No entanto, ao contrário do que pode parecer a princípio, esse argumento é falacioso. Com raras exceções, nenhum ativista está fazendo campanha pela redução do consumo de carne em lugares com insegurança alimentar. Praticamente nenhum ativista ambiental, da área da saúde ou mesmo dos direitos dos animais, está focando em pequenas fazendas de propriedade e gestão independentes. Além disso, criticar e pressionar a pecuária industrial ocidental não afeta a disponibilidade ou legitimidade do consumo de carne em países de baixa renda. Essas duas coisas, na verdade, não estão relacionadas. 

CRITICAR E PRESSIONAR A PECUÁRIA INDUSTRIAL OCIDENTAL NÃO AFETA A DISPONIBILIDADE OU LEGITIMIDADE DO CONSUMO DE CARNE EM PAÍSES DE BAIXA RENDA.

Os ativistas voltam sua atenção para os casos em que grandes corporações internacionais do agronegócio exploram os países de baixa renda, bem como as pessoas e os ecossistemas dentro deles. A implementação da pecuária de confinamento ao estilo dos EUA – instalações agrícolas industriais de grande escala, que confinam animais em condições torturantes para produzir carne, ovos ou leite baratos – traz tudo, menos prosperidade para pessoas empobrecidas ao redor do mundo.

Conhecidas nos Estados Unidos como CAFOs (Concentrated Animal Feeding Operations, na sigla em inglês), essas instalações aumentam o risco de doenças zoonóticas, da resistência a antibióticos e de contaminação, bem como a degradação da terra e o desmatamento, de acordo com a Organização das Nações Unidas para Agricultura e Alimentação (FAO). As corporações internacionais de carne, como JBS e Cargill, estão entre os maiores culpados pelo desmatamento na Amazônia brasileira e no Cerrado, destruindo inclusive terras protegidas para a criação de gado.

Se aumentar a disponibilidade de proteína animail é a melhor maneira de apoiar pessoas que vivem em condições de pobreza em todo o mundo, que assim seja.

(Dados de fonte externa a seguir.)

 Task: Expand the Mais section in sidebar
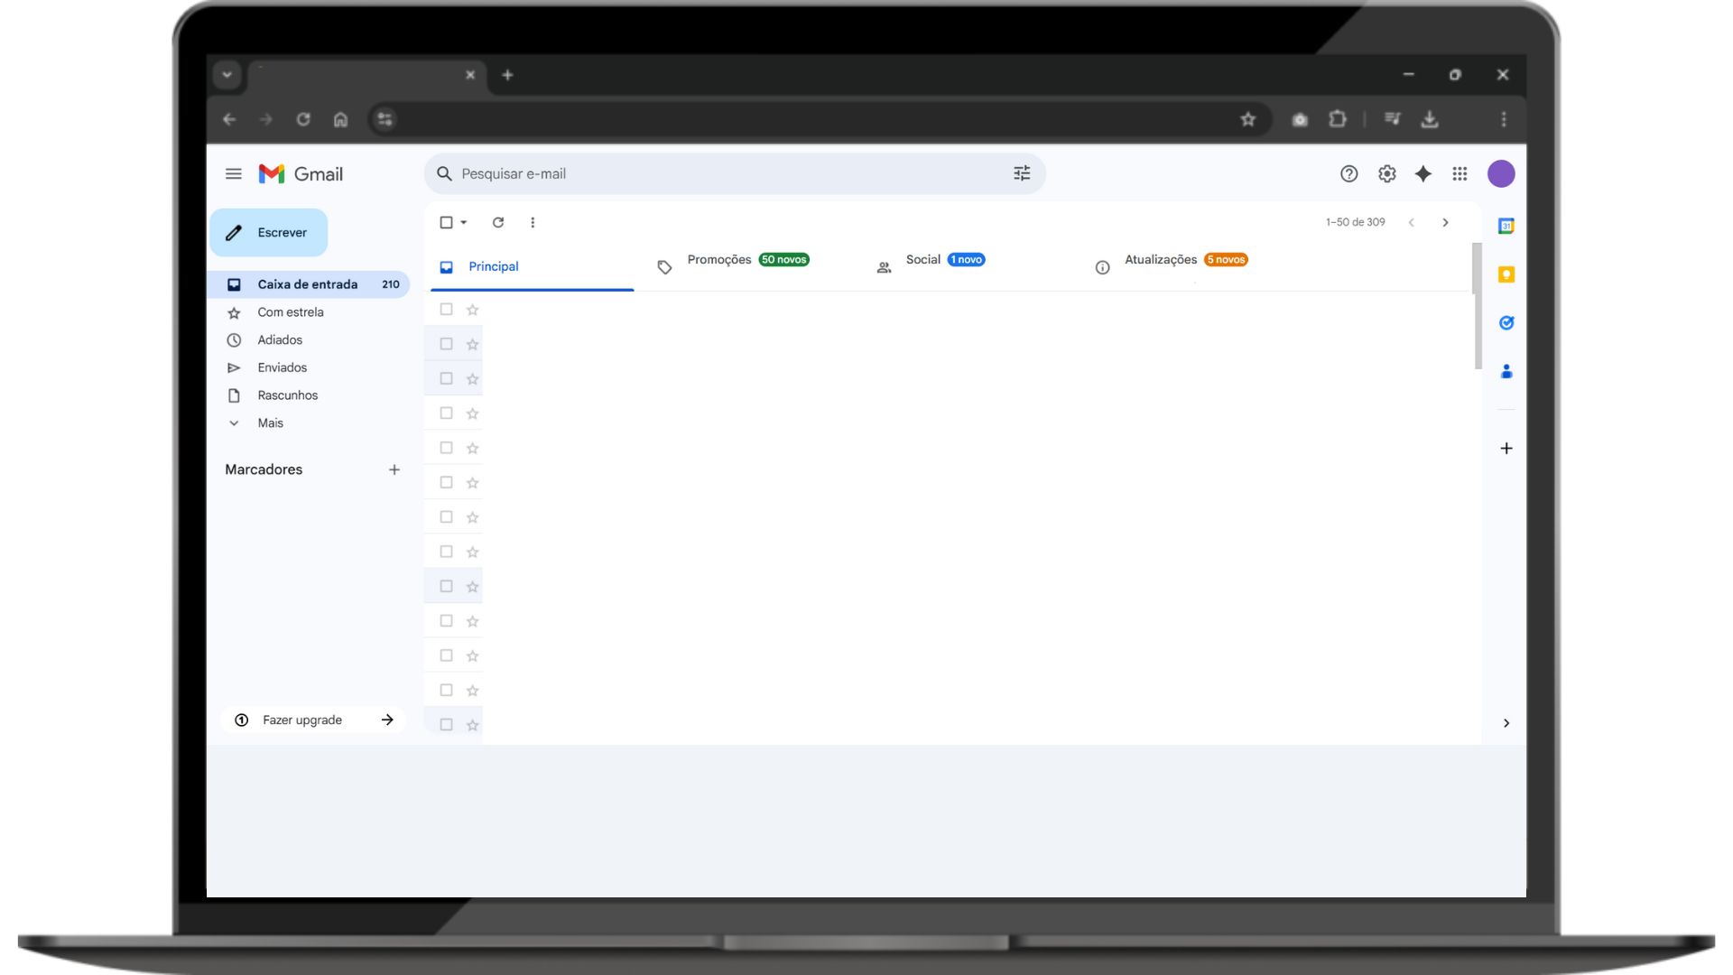[x=270, y=423]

Mas se as potências ocidentais estão tomando decisões em nome dessas pessoas e de suas nações, vale a pena investigar exatamente quem está se beneficiando desses métodos.

Uma pesquisa da Johns Hopkins descobriu que a adoção do estilo de produção industrial de alimentos dos EUA em países de baixa e média renda ocorrerá à custa de grandes ameaças à saúde pública e ao meio ambiente. Outro grande estudo, feito em conjunto por pesquisadores de universidades norte-americanas, europeias e de Cingapura, esclarece especificamente duas coisas: a primeira é que a redução do consumo global de produtos animais é importante tanto para a saúde humana quanto para a sustentabilidade ambiental. E a segunda é que países diferentes exigirão soluções também diferentes.

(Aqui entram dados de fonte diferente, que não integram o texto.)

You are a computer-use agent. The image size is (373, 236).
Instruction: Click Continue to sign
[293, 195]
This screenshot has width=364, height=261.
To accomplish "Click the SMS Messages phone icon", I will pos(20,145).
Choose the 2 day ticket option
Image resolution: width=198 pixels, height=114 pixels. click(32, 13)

A REDUÇÃO DO CONSUMO GLOBAL DE PRODUTOS ANIMAIS É IMPORTANTE TANTO PARA A SAÚDE HUMANA QUANTO PARA A SUSTENTABILIDADE AMBIENTAL.

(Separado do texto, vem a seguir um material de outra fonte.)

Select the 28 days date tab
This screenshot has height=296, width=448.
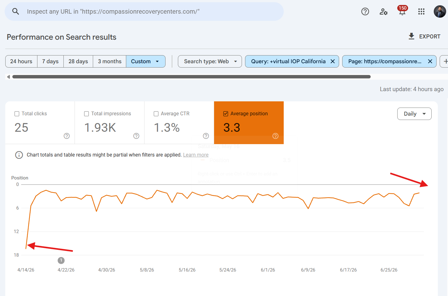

Se realmente quisermos ajudar os países de baixa renda, e o planeta como um todo, precisamos encontrar modelos melhores do que o “padrão alimentar ocidental”, como esse estudo o nomeia. Poderíamos começar zerando o desmatamento e reduzindo os danos climáticos causados ​​por nossos sistemas alimentares, que estão destruindo a agricultura em todo o mundo. Ou, ainda, fornecendo ajuda para reduzir a pobreza e apoiar os alimentos indígenas. Estas são apenas algumas maneiras de “limpar nossa própria casa” e que podem, ao mesmo tempo, possibilitar que pessoas no mundo todo deem continuidade a práticas agrícolas sustentáveis

Se os programas de ajuda externa passarem a ter processos de concessão mais rigorosos, que envolvem considerar a paisagem, a escassez de água, os conflitos existentes e potenciais com a vida selvagem e as alternativas localmente apropriadas para a segurança alimentar, então eles não são o alvo do movimento para acabar com a pecuária industrial – e não faria sentido que fossem.

Mas se o oposto for verdade, se os programas de ajuda fazem uma análise insuficiente e uma triagem relapsa da adequação do material que vão oferecer (gado, sementes etc.) e se eles estão mais preocupados com os números dos quais poderão se vangloriar nos comunicados à imprensa, então essa tentativa ostensiva de “ajuda” apenas trará dificuldades adicionais de longo prazo.

Pelo bem da saúde humana e pelo bem-estar do planeta, precisamos desmontar a indústria da pecuária tal qual a conhecemos nos Estados Unidos – mas também precisamos impedir que essa indústria se aproxime e tome conta das nações que estão em transição em termos de desenvolvimento econômico e industrial.